[Pixel coordinate grounding data]
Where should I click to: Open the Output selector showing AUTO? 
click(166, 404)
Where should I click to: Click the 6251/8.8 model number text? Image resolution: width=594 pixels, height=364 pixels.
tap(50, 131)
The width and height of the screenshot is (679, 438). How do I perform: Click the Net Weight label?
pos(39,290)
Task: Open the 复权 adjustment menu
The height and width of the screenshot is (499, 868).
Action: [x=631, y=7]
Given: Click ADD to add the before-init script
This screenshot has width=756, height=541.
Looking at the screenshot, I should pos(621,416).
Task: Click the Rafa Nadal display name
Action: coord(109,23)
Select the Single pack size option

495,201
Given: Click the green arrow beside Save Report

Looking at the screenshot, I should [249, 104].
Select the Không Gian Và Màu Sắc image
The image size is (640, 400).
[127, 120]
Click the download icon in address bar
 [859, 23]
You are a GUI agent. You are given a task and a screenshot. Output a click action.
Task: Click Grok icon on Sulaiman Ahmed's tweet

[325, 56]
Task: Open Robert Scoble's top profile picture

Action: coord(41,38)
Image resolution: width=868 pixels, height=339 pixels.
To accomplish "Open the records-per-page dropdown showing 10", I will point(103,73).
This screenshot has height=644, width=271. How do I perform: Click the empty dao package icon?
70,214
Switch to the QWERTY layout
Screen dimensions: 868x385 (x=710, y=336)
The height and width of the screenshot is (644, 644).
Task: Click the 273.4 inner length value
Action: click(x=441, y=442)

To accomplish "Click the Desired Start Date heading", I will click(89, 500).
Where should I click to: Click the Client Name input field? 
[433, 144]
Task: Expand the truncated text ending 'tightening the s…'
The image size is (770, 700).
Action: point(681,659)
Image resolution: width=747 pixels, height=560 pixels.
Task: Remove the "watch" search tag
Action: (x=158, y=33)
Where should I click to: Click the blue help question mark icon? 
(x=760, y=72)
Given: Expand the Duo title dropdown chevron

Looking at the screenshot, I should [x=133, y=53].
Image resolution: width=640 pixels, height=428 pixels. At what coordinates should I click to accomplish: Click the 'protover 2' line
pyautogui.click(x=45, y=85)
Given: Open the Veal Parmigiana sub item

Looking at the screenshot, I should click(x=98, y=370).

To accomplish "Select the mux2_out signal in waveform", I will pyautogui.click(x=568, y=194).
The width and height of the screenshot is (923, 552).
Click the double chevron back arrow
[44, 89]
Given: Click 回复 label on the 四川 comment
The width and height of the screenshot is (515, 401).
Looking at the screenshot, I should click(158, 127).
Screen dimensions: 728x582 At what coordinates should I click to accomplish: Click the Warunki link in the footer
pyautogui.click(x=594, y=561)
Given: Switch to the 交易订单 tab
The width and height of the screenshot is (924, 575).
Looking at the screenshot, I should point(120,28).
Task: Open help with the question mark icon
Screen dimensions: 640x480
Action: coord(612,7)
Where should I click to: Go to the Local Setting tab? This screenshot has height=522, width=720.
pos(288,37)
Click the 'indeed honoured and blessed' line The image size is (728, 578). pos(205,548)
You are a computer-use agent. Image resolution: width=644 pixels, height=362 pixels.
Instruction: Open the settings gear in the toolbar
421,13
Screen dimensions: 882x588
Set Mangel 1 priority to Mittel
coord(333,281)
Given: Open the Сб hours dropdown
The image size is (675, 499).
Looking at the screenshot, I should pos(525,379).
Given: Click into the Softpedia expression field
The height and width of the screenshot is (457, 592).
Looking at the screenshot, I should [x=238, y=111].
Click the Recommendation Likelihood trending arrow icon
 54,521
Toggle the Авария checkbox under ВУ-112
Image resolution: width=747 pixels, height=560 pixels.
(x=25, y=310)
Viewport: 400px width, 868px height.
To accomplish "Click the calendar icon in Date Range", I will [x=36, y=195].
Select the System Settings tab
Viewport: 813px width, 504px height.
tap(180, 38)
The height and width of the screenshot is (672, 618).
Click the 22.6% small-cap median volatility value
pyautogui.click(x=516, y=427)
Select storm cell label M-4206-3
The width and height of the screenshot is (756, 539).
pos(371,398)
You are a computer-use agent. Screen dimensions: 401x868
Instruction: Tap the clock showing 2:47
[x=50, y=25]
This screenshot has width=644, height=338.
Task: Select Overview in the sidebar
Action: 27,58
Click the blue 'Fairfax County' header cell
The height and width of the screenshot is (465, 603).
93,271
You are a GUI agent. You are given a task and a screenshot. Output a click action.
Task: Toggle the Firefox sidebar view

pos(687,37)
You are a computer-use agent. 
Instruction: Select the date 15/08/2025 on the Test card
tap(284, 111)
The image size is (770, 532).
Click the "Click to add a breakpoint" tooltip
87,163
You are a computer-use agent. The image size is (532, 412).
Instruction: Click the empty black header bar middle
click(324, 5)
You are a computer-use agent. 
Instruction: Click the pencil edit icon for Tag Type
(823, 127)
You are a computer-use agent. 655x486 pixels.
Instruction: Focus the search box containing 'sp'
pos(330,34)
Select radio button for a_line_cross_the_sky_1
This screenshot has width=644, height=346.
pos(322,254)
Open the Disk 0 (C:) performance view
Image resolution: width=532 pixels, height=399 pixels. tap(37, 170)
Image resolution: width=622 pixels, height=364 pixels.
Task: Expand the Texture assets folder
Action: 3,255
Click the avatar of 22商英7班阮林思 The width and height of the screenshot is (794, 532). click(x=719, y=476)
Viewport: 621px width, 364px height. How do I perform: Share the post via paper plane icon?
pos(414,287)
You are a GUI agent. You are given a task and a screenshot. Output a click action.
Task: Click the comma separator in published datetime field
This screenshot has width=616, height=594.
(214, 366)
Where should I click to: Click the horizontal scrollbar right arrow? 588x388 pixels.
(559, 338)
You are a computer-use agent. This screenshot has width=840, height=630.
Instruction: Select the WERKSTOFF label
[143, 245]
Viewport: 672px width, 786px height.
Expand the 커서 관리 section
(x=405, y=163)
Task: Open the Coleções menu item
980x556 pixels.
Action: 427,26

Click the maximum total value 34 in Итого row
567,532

● **Exercise brief**:
Write down only the closing run of lines: the one containing "Instruction: Select the WERKSTOFF label" and every line after it to the end of the entries, exactly.

● **Written answer**:
Instruction: Select the WERKSTOFF label
[143, 245]
Viewport: 672px width, 786px height.
Expand the 커서 관리 section
(x=405, y=163)
Task: Open the Coleções menu item
980x556 pixels.
Action: 427,26

Click the maximum total value 34 in Итого row
567,532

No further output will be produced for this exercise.